Published July 31, 2018 by Tom Porter

Bowdoin Effort Earns Top Award at International Computer Science Conference

The paper, coauthored by Professor Mohammad Irfan and one of his former students, models and predicts congressional voting patterns using computational game theory.
Professor Mohammad Irfan with Gita Sukthankar and Mehdi Dastani
Professor Mohammad Irfan, in the middle, receives the Best Paper Award from AAMAS Program Chairs Gita Sukthankar (L) and Mehdi Dastani (R).

A research paper coauthored by a Bowdoin professor and one of his former students has earned the top spot at a recent computer science conference in Sweden. The paper employs computational game theory to model and predict congressional voting patterns. It was written by Assistant Professor of Digital and Computational Studies and Computer Science Mohammad Irfan and Tucker Gordon ’17, who now works as a data scientist at the technology consulting firm Booz Allen Hamilton.

The study, which grew out of Gordon’s honors project, won the best paper award at the 17th International Conference on Autonomous Agents and Multiagent Systems (AAMAS) in Stockholm, one of the premier, peer-reviewed conferences in this particular field of artificial intelligence (AI), said Irfan. “I learned that close to 600 papers were reviewed this year and the top 25 percent were accepted by the conference as full papers. Each paper gets three double-blind reviews,” he said,  “so just getting it accepted in such a competitive environment was a big deal. To get the ultimate award was simply incredible.”

Irfan, who traveled to Stockholm to present the paper, said the achievement is a testament to the type of students he encounters at Bowdoin. “Even as undergraduates,” he said, “they are mature and competent enough to perform extremely high-quality research.” The paper that Irfan and Gordon authored—”The Power of Context in Networks: Ideal Point Models with Social Interactions”—models strategic behaviors in a social network while considering the underlying behavioral context in the congressional setting.
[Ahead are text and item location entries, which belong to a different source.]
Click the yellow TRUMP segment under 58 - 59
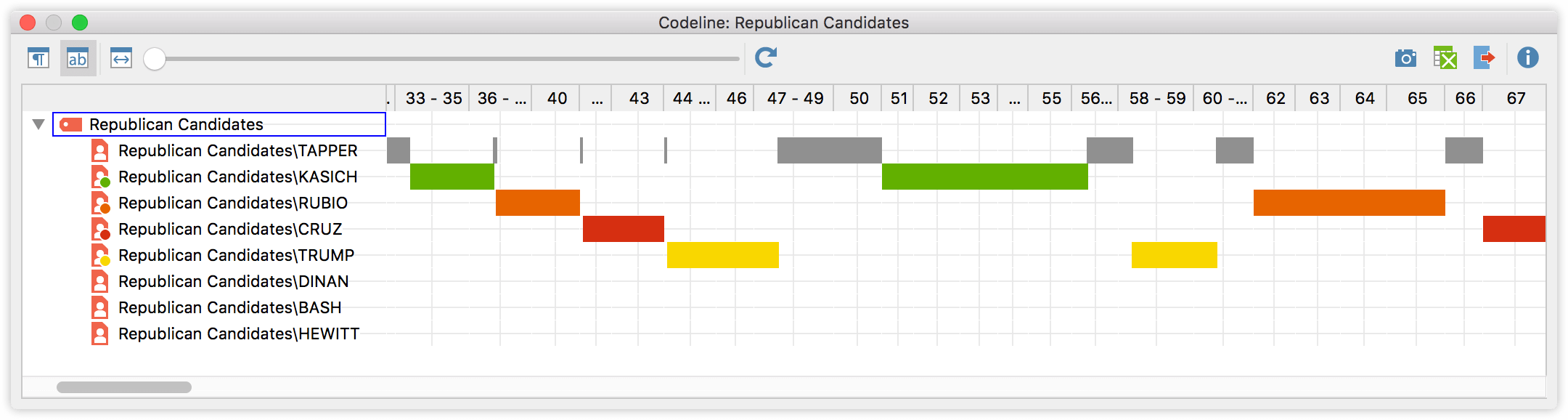This screenshot has width=1568, height=420. 1175,255
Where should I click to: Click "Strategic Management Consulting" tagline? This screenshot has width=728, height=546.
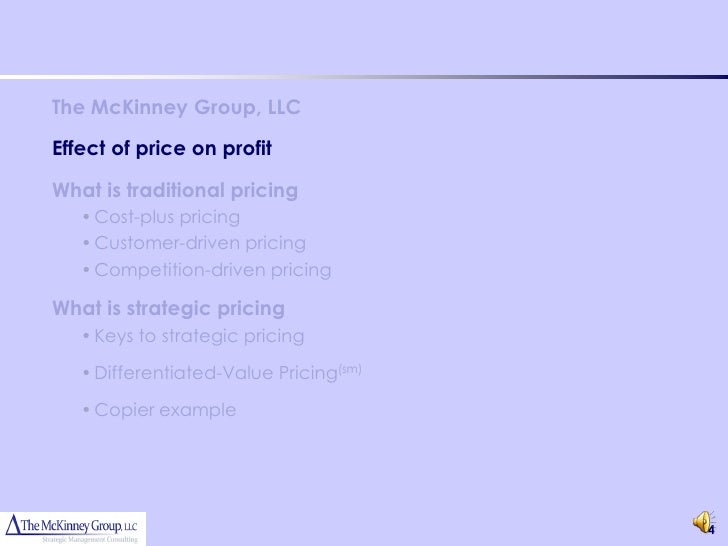click(90, 540)
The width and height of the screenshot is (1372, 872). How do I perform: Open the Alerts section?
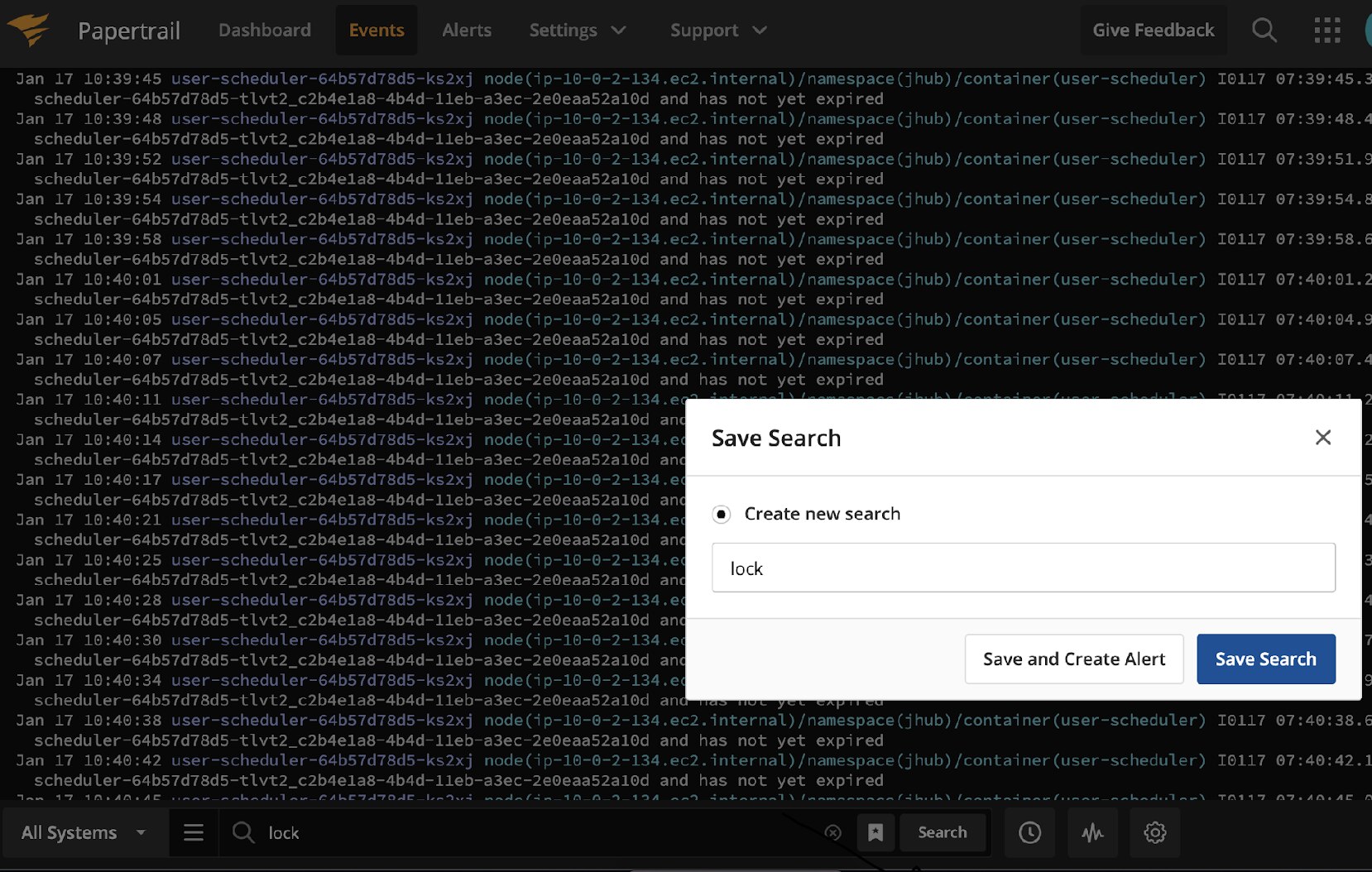click(x=467, y=30)
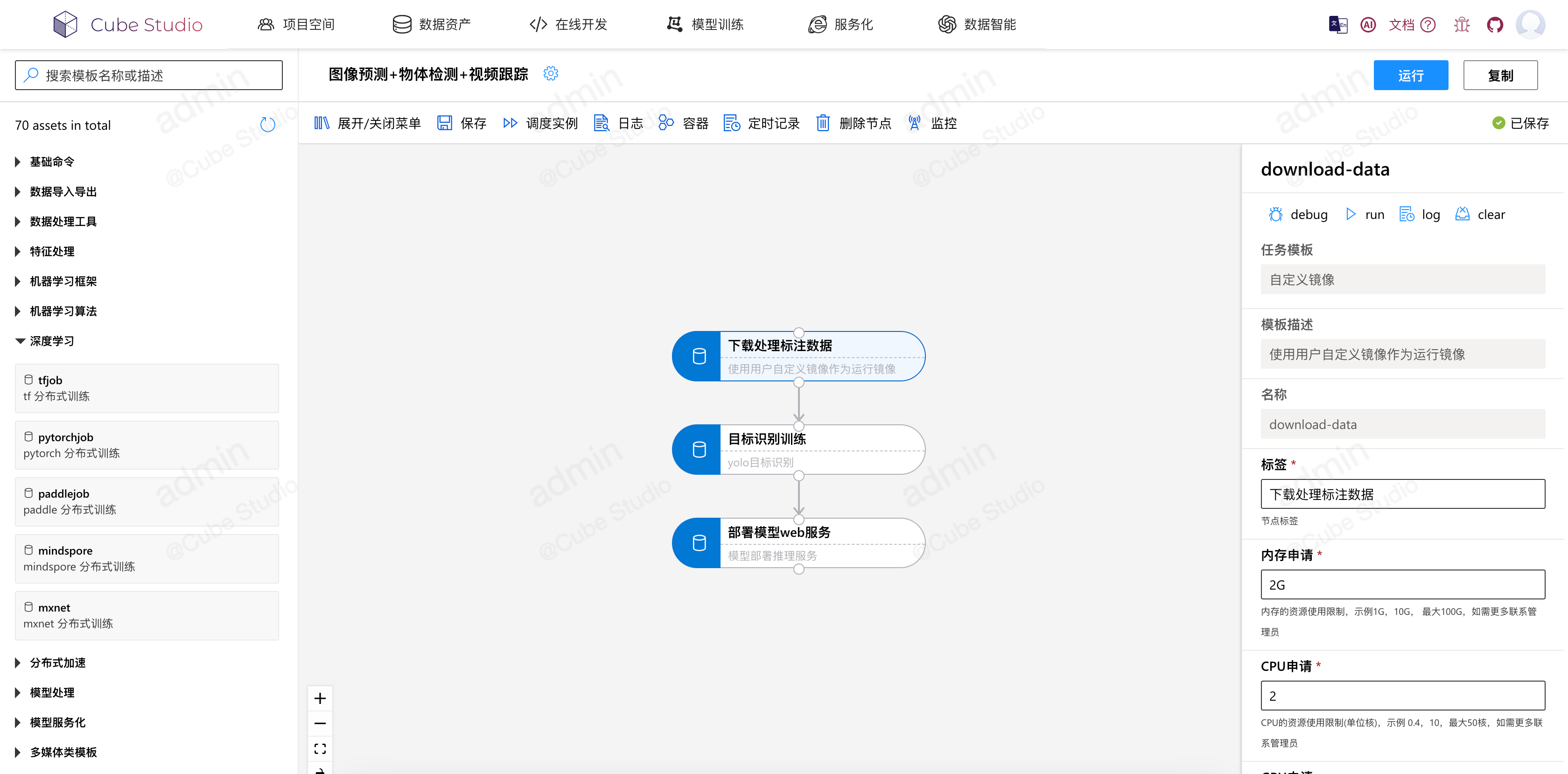Screen dimensions: 1568x774
Task: Click the debug bug icon
Action: coord(1275,214)
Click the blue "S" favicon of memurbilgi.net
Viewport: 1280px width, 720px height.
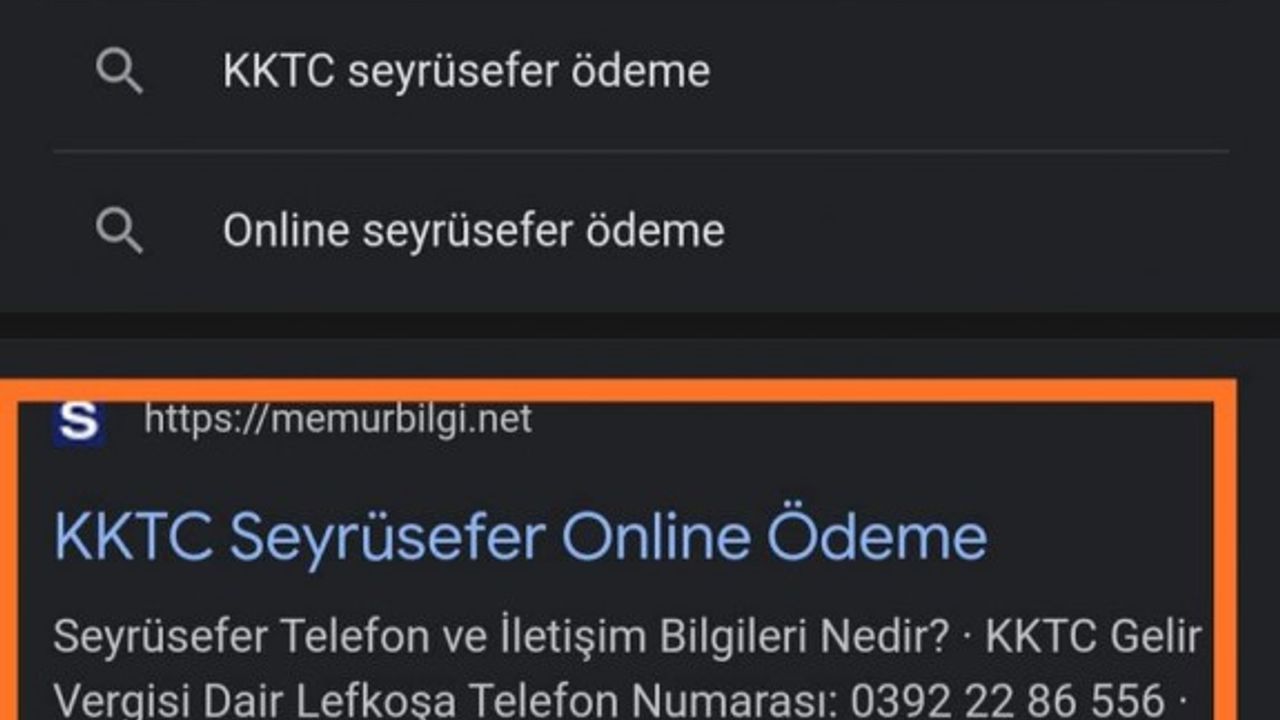click(79, 422)
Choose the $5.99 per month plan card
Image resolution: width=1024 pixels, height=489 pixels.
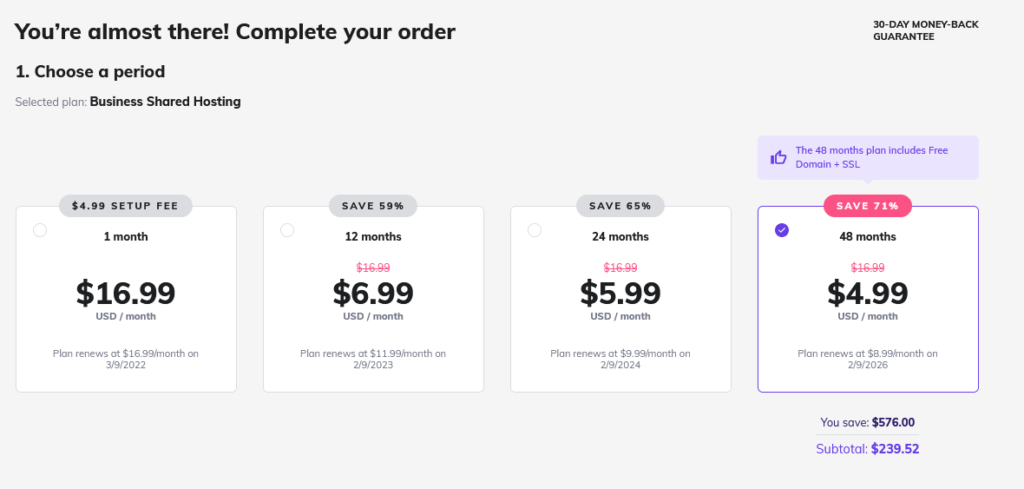tap(620, 299)
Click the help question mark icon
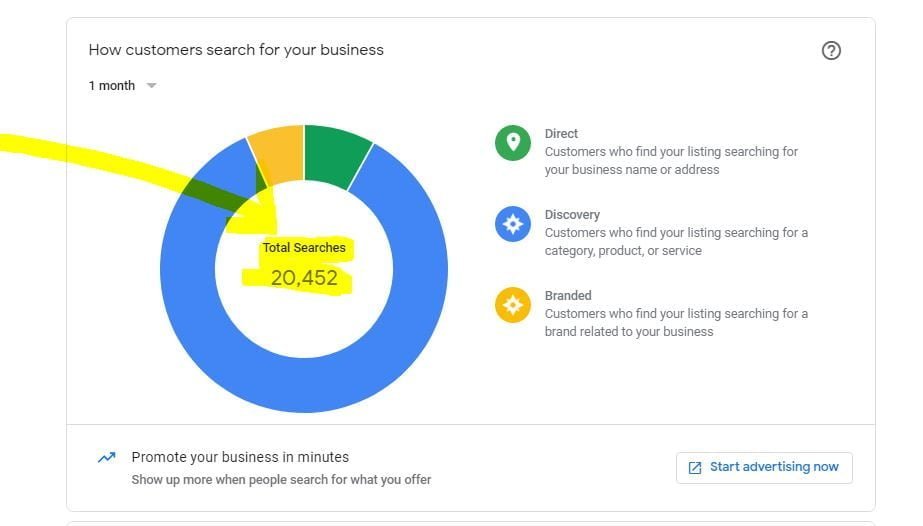The height and width of the screenshot is (526, 923). click(831, 50)
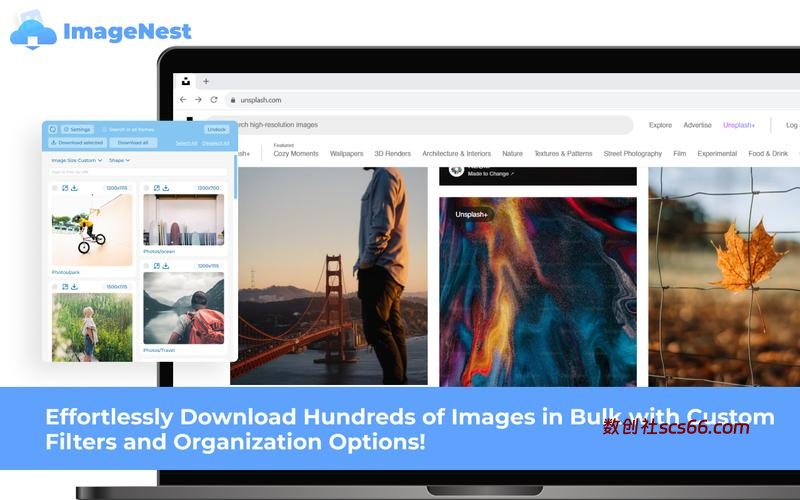Expand the Image Size Custom dropdown
The height and width of the screenshot is (500, 800).
coord(76,160)
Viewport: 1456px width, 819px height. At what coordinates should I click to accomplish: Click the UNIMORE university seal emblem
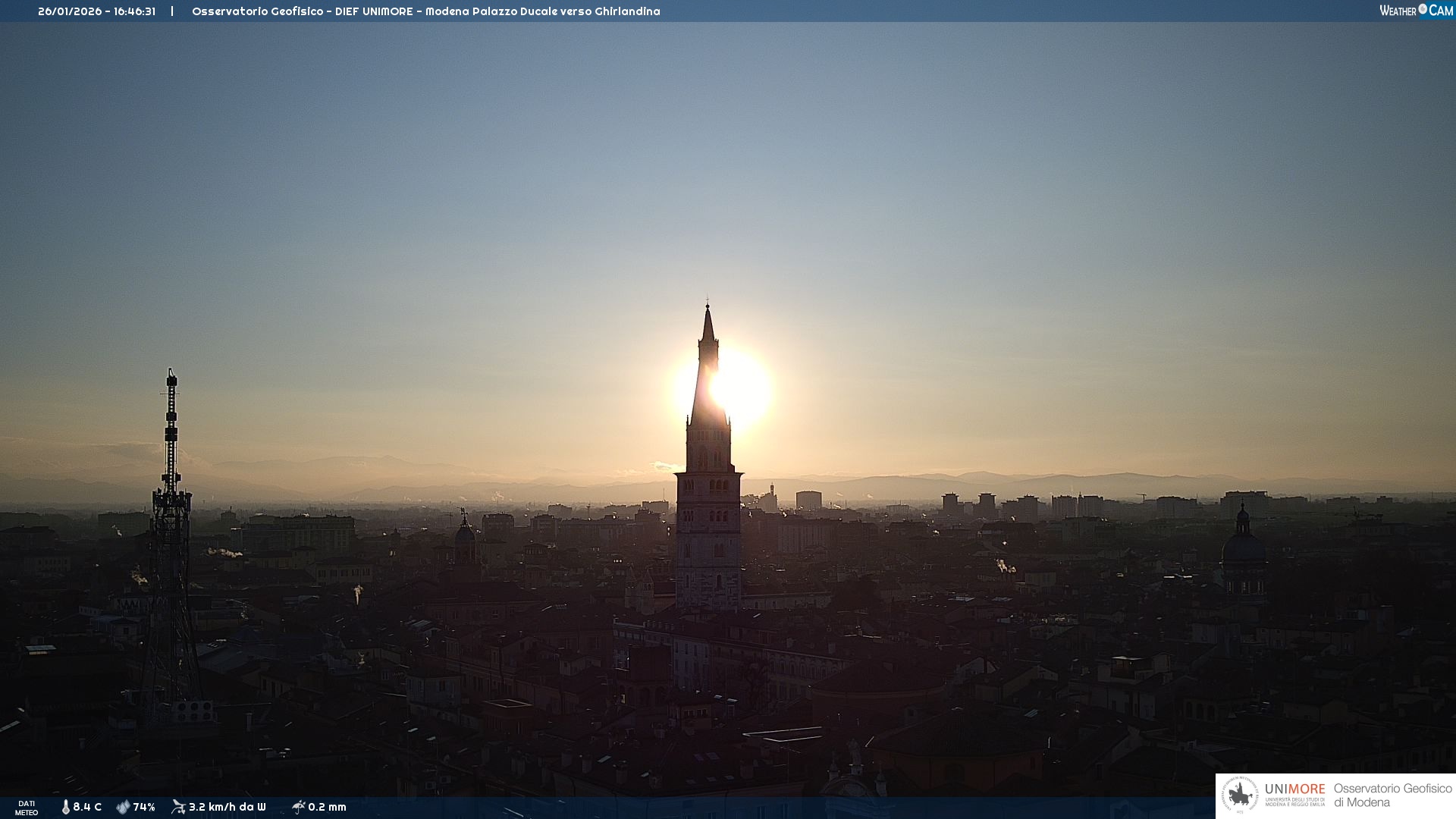[1240, 795]
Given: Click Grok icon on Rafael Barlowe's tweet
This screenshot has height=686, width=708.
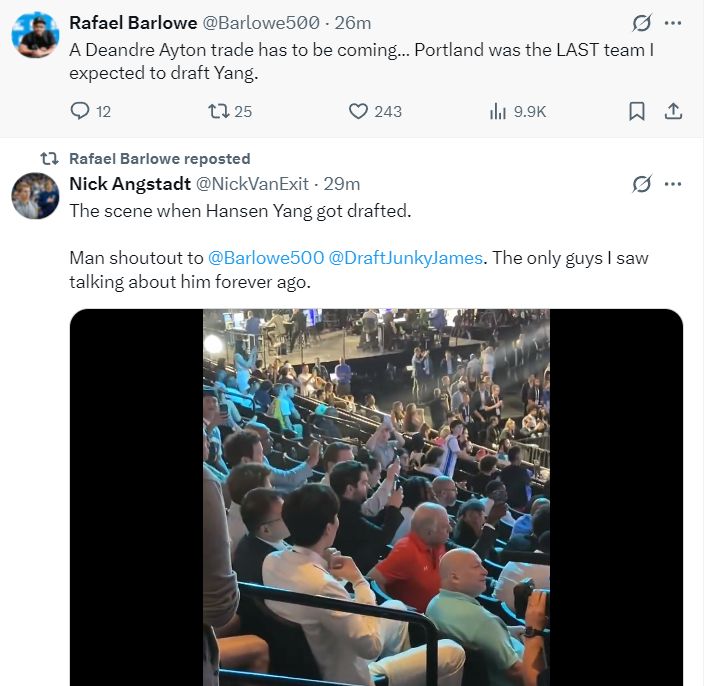Looking at the screenshot, I should [x=642, y=22].
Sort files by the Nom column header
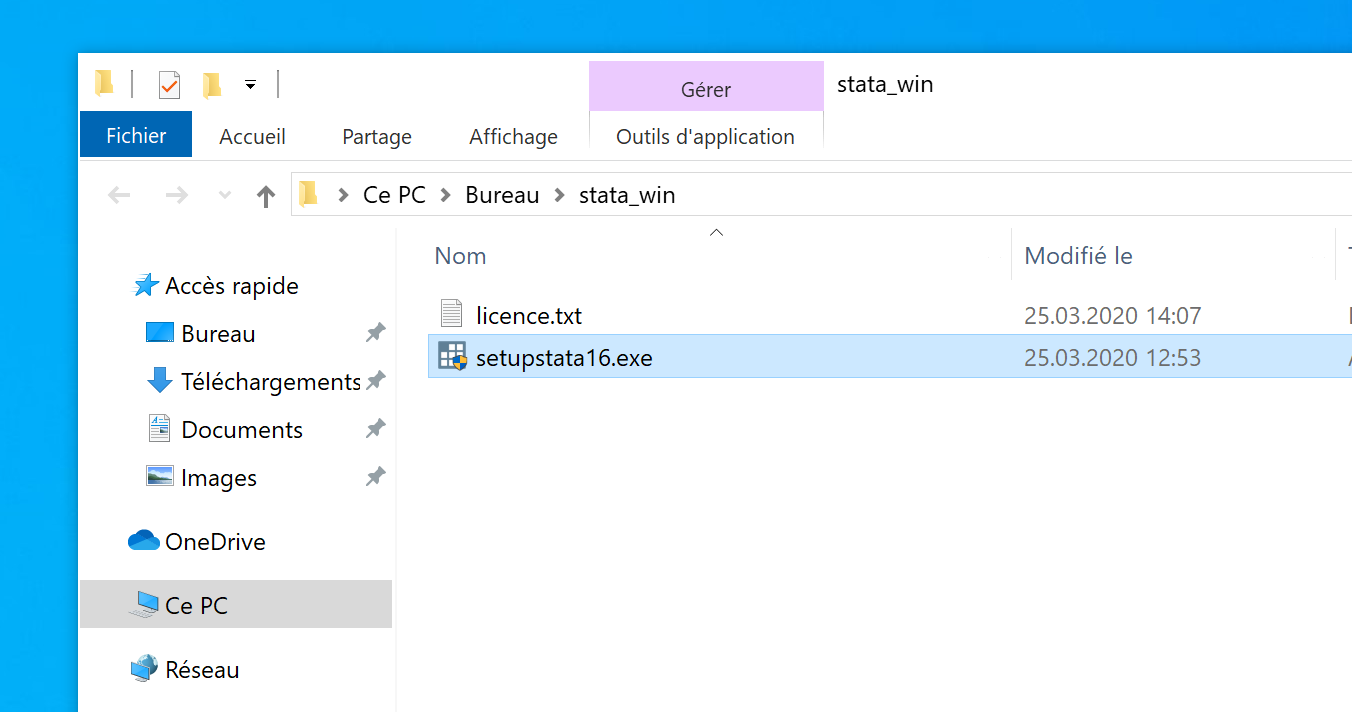1352x712 pixels. pos(461,256)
This enables a more accurate voting prediction than previous models by utilizing some contextual information.

To quote from the paper itself: “The challenges in modeling and predicting how legislators vote come in identifying patterns in data, constructing models of voting behavior, and using these models to make predictions on future votes.” The study goes on to say: “a model of legislative voting behavior should take into account a senator’s legislative position, the characteristics of the bills, and the network of influence among the senators.” 

“At a technical level,” said Irfan, “the paper uses game theory, machine learning, and AI search techniques.” Furthermore, he believes the political science aspect of the paper made it stand out among the others, which tended to be focused purely on the subject of computer science. “This was only possible because a liberal arts student with multidisciplinary knowledge was involved in this research,” he added.